Winner of the prestigious 2016 Swormstedt Award and 2016 Best of Class Award for excellence in technical writing presented by the Academy of Screen and Digital Printing Technologies (ASDPT) of the Specialty Graphic Imaging Association (SGIA).
A good portion of the problems of those long and tedious registration times, where you settle for something less than perfect, the images that are distorted and with uneven and inconsistent color integrity are easily resolved.
It has long been understood that every screen has a printable image area, often referred to as the “sweet spot” in which the image must be placed. If the printable image area is exceeded the printed image will suffer in a variety of ways. The most pronounced problems will be with the ink deposit and registration – as they will not be consistent from the center to the edges of the image.
There are a number of theories about how to evaluate the printable image area. All of which propose that the printable image area is rectangular or square in shape, however, the printable area is actually an oval when using a rectangular frame or a circle in the instance of a square frame. This is due to the tension of the mesh which is concentric from the center of the frame outward.
The purpose of this work is to eliminate the confusion by providing a mathematical reference that offers a visual guide as to the proper image to screen size ratio.

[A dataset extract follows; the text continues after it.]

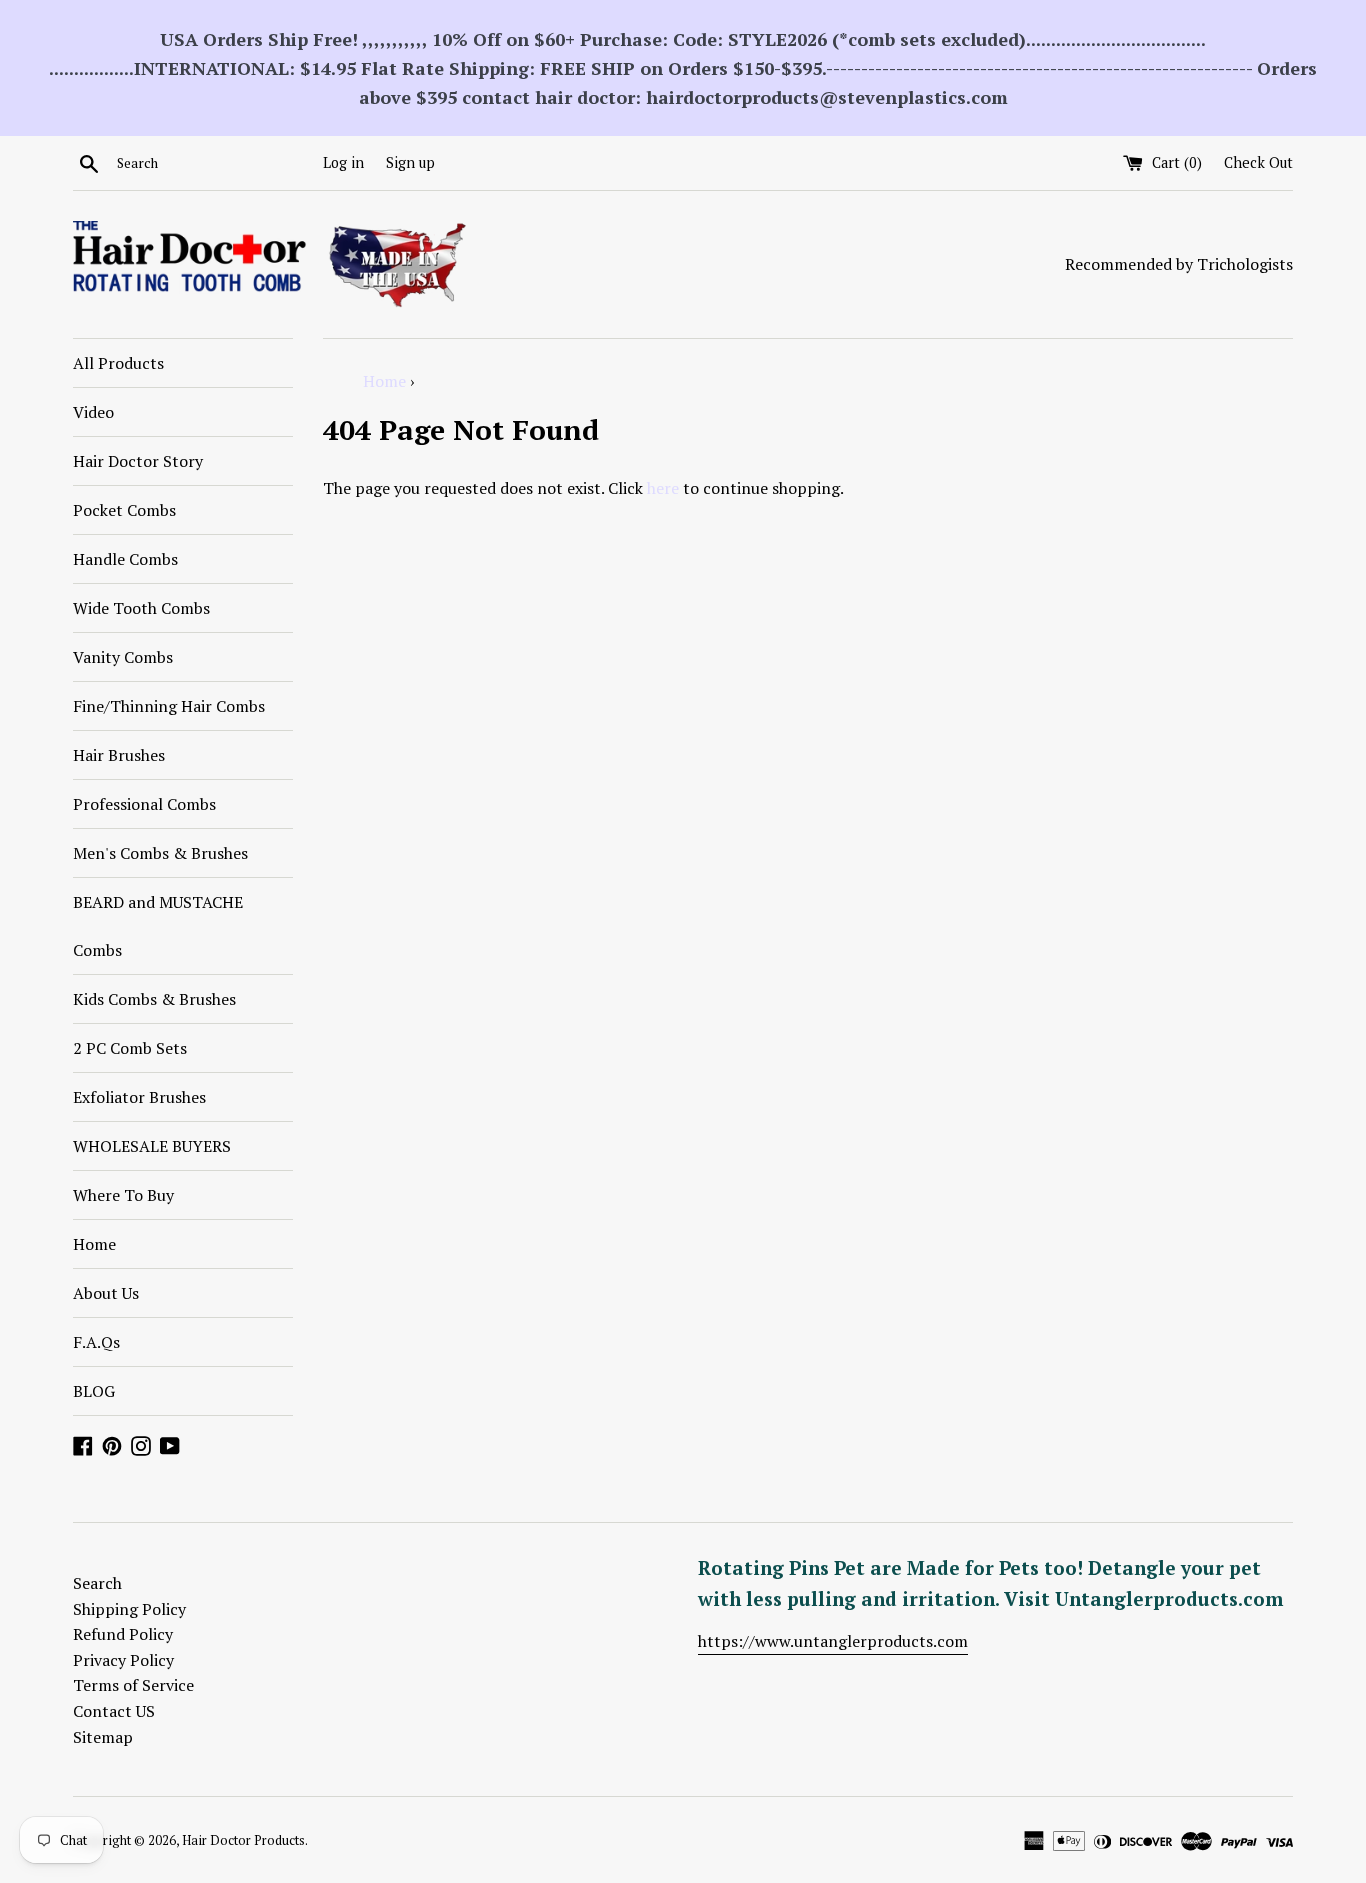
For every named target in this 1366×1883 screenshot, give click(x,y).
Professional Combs (144, 804)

The discovery of the Golden Image Ratio came about from mapping the known variables that exist within the screenprinting process with regards to the consistency from image edge to edge in relation to the registration, and the consistency of the ink deposit. While problems with both of these variables can be worsened or lessened with tension, off contact and squeegee size, they all depend on an image size that does not exceed the correct image to screen size ratio.

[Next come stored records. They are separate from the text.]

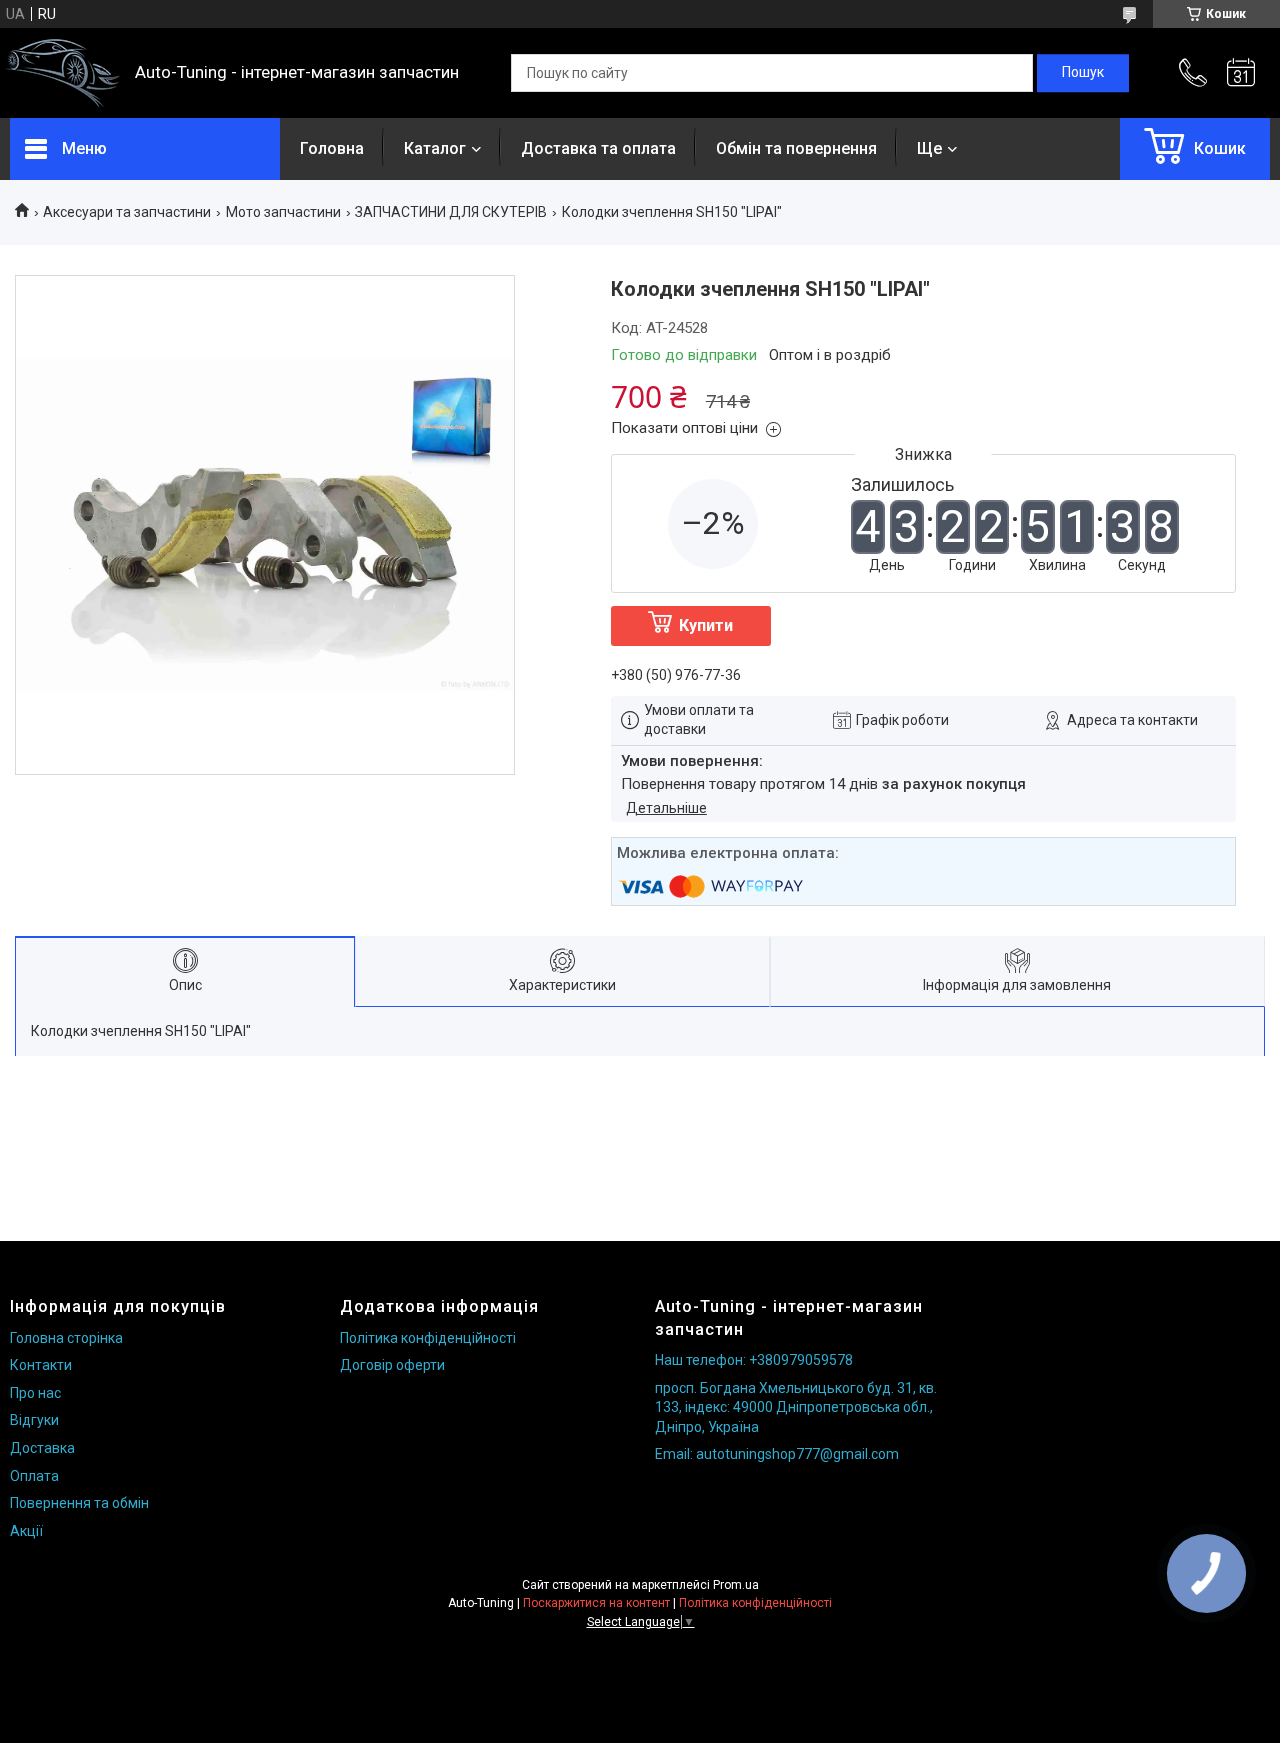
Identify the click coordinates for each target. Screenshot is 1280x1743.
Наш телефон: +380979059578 (754, 1360)
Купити (706, 625)
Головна (332, 148)
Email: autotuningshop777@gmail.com (777, 1454)
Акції (26, 1531)
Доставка (42, 1448)
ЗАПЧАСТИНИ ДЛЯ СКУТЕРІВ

The Golden Image Ratio is proportional to the Standard Operating Procedures in place within a given shop, dependent upon the required tension levels, off contact distance dependent upon the rheology of the ink, and the degree of registration required.
The screenprinting technologies have struggled with problems arising from the printing of images too large for the chosen frame size, simply because there is no given rule of the image to frame size to follow. The image to frame size has always been one of the suggestions that vary widely.

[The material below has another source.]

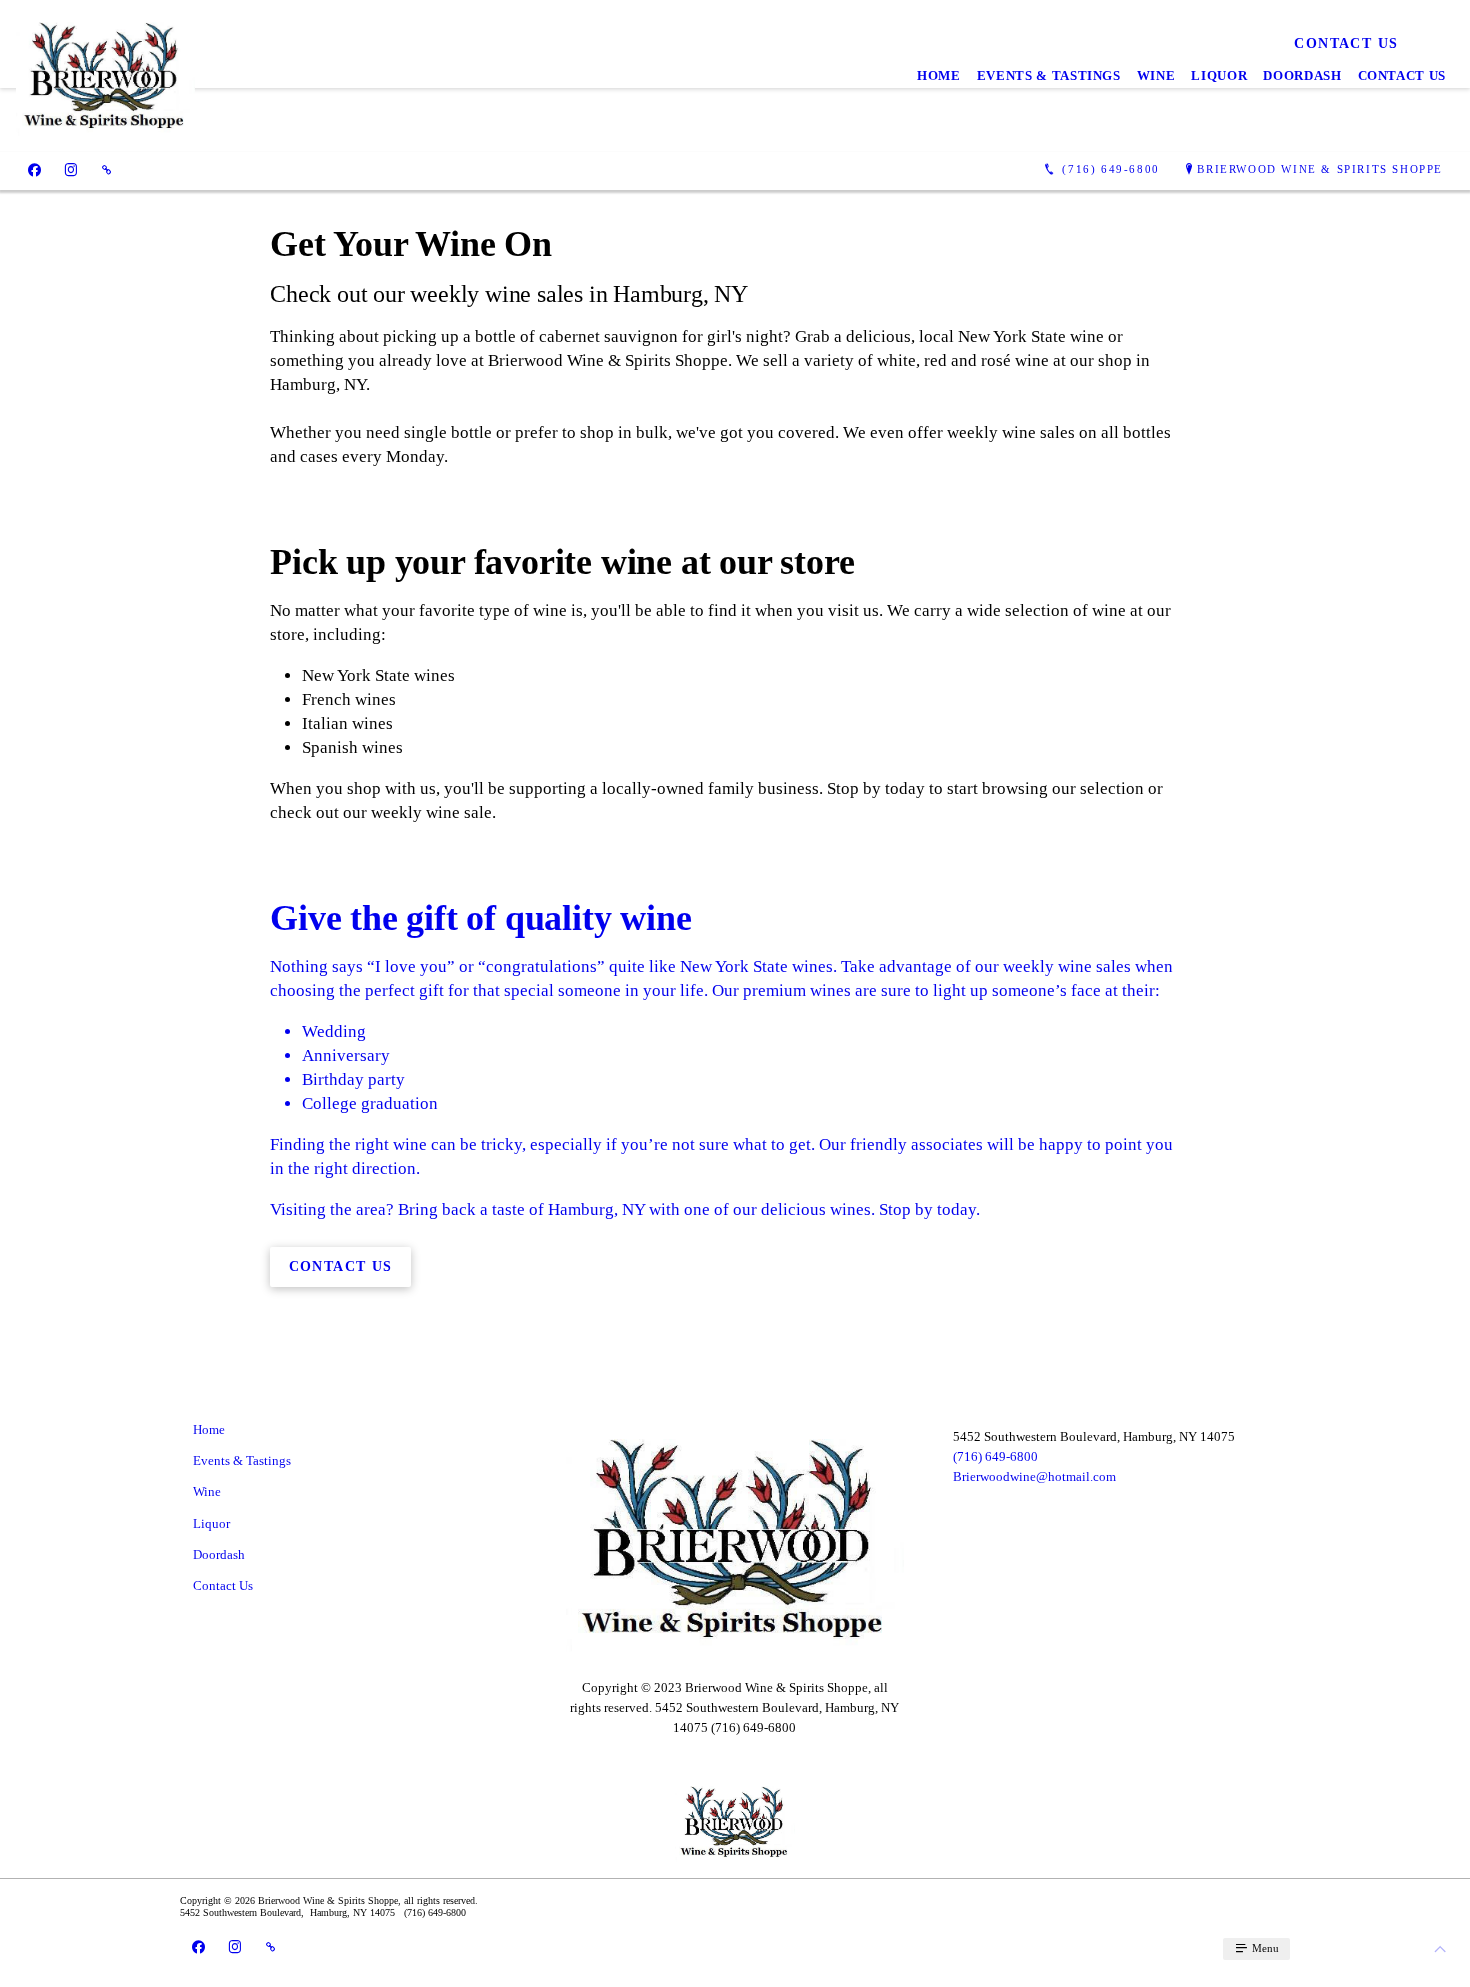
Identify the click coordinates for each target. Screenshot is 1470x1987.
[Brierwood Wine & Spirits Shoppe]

With over 500 known variables within the screenprinting process, there is no need to add to the myriad problems already in existence. It is obvious that the screenprinting technologies needs a guide which can be adhered to by the frame and equipment manufacturers, as well as the screenprinter. With a rule in place to know the maximum image size of a given inside dimension of the frame, the confusion and often the ultimate failure of the printed image would not be the problem that it is today.